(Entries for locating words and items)
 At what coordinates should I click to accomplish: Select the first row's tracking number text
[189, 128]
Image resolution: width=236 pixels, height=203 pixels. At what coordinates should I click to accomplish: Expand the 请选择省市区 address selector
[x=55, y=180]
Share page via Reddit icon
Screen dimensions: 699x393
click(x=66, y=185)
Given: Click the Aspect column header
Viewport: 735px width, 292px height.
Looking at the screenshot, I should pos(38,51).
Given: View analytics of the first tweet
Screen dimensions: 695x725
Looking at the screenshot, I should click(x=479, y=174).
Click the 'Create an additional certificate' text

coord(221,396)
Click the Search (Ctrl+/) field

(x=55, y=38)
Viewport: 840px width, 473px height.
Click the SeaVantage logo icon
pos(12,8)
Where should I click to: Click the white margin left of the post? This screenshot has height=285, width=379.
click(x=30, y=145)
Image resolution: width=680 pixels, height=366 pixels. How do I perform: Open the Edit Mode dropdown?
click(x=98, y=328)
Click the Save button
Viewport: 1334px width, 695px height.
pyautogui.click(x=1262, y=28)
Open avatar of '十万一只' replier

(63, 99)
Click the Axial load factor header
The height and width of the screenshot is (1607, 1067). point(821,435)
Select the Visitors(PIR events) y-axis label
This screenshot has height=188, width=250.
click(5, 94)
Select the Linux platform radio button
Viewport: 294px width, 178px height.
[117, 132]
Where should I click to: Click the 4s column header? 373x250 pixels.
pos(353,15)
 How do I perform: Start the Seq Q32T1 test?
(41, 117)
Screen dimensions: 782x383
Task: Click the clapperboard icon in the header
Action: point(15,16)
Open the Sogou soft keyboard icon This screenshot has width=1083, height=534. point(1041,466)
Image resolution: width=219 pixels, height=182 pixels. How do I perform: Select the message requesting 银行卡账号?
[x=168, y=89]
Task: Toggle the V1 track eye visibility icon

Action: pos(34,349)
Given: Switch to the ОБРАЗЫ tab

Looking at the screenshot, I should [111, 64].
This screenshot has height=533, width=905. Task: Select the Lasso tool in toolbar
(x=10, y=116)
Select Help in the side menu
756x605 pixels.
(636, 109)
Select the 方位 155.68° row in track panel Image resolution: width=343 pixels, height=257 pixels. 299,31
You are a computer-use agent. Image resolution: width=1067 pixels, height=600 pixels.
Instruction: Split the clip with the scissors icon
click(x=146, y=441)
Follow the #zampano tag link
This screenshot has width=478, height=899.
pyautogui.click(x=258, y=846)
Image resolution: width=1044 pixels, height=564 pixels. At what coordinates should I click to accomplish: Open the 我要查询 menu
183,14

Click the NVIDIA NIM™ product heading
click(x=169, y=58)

■ **Challenge**
Copy every one of the entries above word for word.

■ **Solution to this task**
 At what coordinates should I click to accomplish: Select the first row's tracking number text
[189, 128]
Image resolution: width=236 pixels, height=203 pixels. At what coordinates should I click to accomplish: Expand the 请选择省市区 address selector
[x=55, y=180]
Share page via Reddit icon
Screen dimensions: 699x393
click(x=66, y=185)
Given: Click the Aspect column header
Viewport: 735px width, 292px height.
Looking at the screenshot, I should pos(38,51).
Given: View analytics of the first tweet
Screen dimensions: 695x725
Looking at the screenshot, I should click(x=479, y=174).
Click the 'Create an additional certificate' text

coord(221,396)
Click the Search (Ctrl+/) field

(x=55, y=38)
Viewport: 840px width, 473px height.
Click the SeaVantage logo icon
pos(12,8)
Where should I click to: Click the white margin left of the post? This screenshot has height=285, width=379.
click(x=30, y=145)
Image resolution: width=680 pixels, height=366 pixels. How do I perform: Open the Edit Mode dropdown?
click(x=98, y=328)
Click the Save button
Viewport: 1334px width, 695px height.
pyautogui.click(x=1262, y=28)
Open avatar of '十万一只' replier

(63, 99)
Click the Axial load factor header
The height and width of the screenshot is (1607, 1067). point(821,435)
Select the Visitors(PIR events) y-axis label
This screenshot has height=188, width=250.
click(5, 94)
Select the Linux platform radio button
Viewport: 294px width, 178px height.
[117, 132]
Where should I click to: Click the 4s column header? 373x250 pixels.
pos(353,15)
 How do I perform: Start the Seq Q32T1 test?
(41, 117)
Screen dimensions: 782x383
Task: Click the clapperboard icon in the header
Action: point(15,16)
Open the Sogou soft keyboard icon This screenshot has width=1083, height=534. point(1041,466)
Image resolution: width=219 pixels, height=182 pixels. How do I perform: Select the message requesting 银行卡账号?
[x=168, y=89]
Task: Toggle the V1 track eye visibility icon

Action: pos(34,349)
Given: Switch to the ОБРАЗЫ tab

Looking at the screenshot, I should [111, 64].
This screenshot has height=533, width=905. Task: Select the Lasso tool in toolbar
(x=10, y=116)
Select Help in the side menu
756x605 pixels.
(636, 109)
Select the 方位 155.68° row in track panel Image resolution: width=343 pixels, height=257 pixels. 299,31
You are a computer-use agent. Image resolution: width=1067 pixels, height=600 pixels.
Instruction: Split the clip with the scissors icon
click(x=146, y=441)
Follow the #zampano tag link
This screenshot has width=478, height=899.
pyautogui.click(x=258, y=846)
Image resolution: width=1044 pixels, height=564 pixels. At what coordinates should I click to accomplish: Open the 我要查询 menu
183,14

Click the NVIDIA NIM™ product heading
click(x=169, y=58)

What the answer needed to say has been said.